Spice Girls in sweatshop controversy
Limited edition T-shirts created by the band to raise funds for Comic Relief were reportedly made by Bangladesh factory workers who earn Dh1.65 an hour
It has emerged that Spice Girls T-shirts sold to raise funds for Comic Relief’s Gender Justice campaign were made in a factory in Bangladesh where women are routinely mistreated and overworked.
A report by The Guardian has revealed that the T-shirts, which have the slogan #IWannaBeASpiceGirl emblazoned across the front and the words "gender equality" written on the back, were produced by mainly female machinists who were forced to work up to 16 hours a day, earning the equivalent of $0.45 (Dh1.65) per hour.
The group announced in November that they would be embarking on a reunion tour. One week later, they unveiled a limited edition line of T-shirts, sweatshirts and hooded tops in support of British charity Comic Relief’s Gender Justice programme.
The collaboration received support from a range of high-profile stars, with British athlete Dame Jessica Ennis-Hill, singers Jessie J and Sam Smith, and even Blondie seen proudly sporting the t-shirts.
In a message on the website where the merchandise was sold, the Spice Girls wrote: “Equality and the movement of people power has always been at the heart of the band. It is about equality for all, ‘every boy and every girl’. We recently found out that charities focused on issues faced by women don’t get the funding that they desperately need, so launching a campaign to raise funds for these issues is incredibly important to us and an area we want to support.”
The limited edition T-shirts were sold online for $24.99 (Dh92) by Represent, a crowd-selling platform that enables anyone to create and sell custom merchandise with no upfront costs. The website is currently offering #MarchForOurLives t-shifts, limited edition Leonardo DiCaprio Foundation tees (to raise awareness of conservation efforts), and Stephen Amell Fight Cancer apparel.
While both the Spice Girls and Comic Relief say that they checked Represent’s ethical sourcing credentials, the online retailer apparently changed manufacturers without their knowledge.

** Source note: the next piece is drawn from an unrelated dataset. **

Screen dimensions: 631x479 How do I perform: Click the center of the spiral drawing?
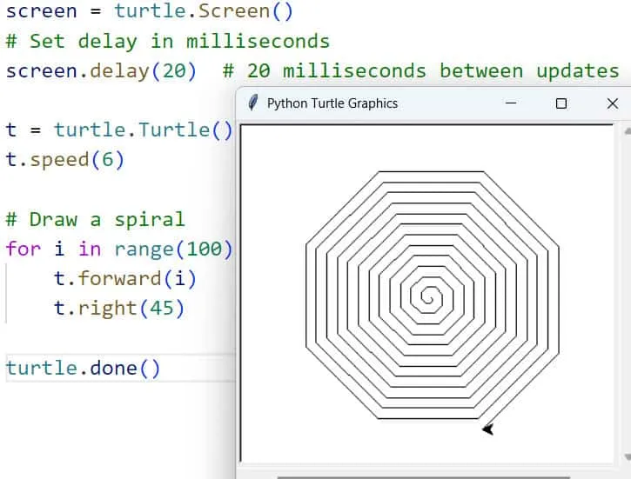tap(427, 297)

Interstoff Apparels, the company behind the factory in Gazipur, Bangladesh, that made the T-shirts, said it would look into the findings but insisted they were “simply not true."
Workers at the factory earn considerably less than a living wage, and said they were routinely subjected to verbal abuse and harassment. One of the machinists who spoke to The Guardian said: “We don’t get paid enough and we work in inhuman conditions.”
A spokesman for the Spice Girls said they were “deeply shocked and appalled” and would personally fund an investigation into the factory’s working conditions. Comic Relief also said it was “shocked and concerned."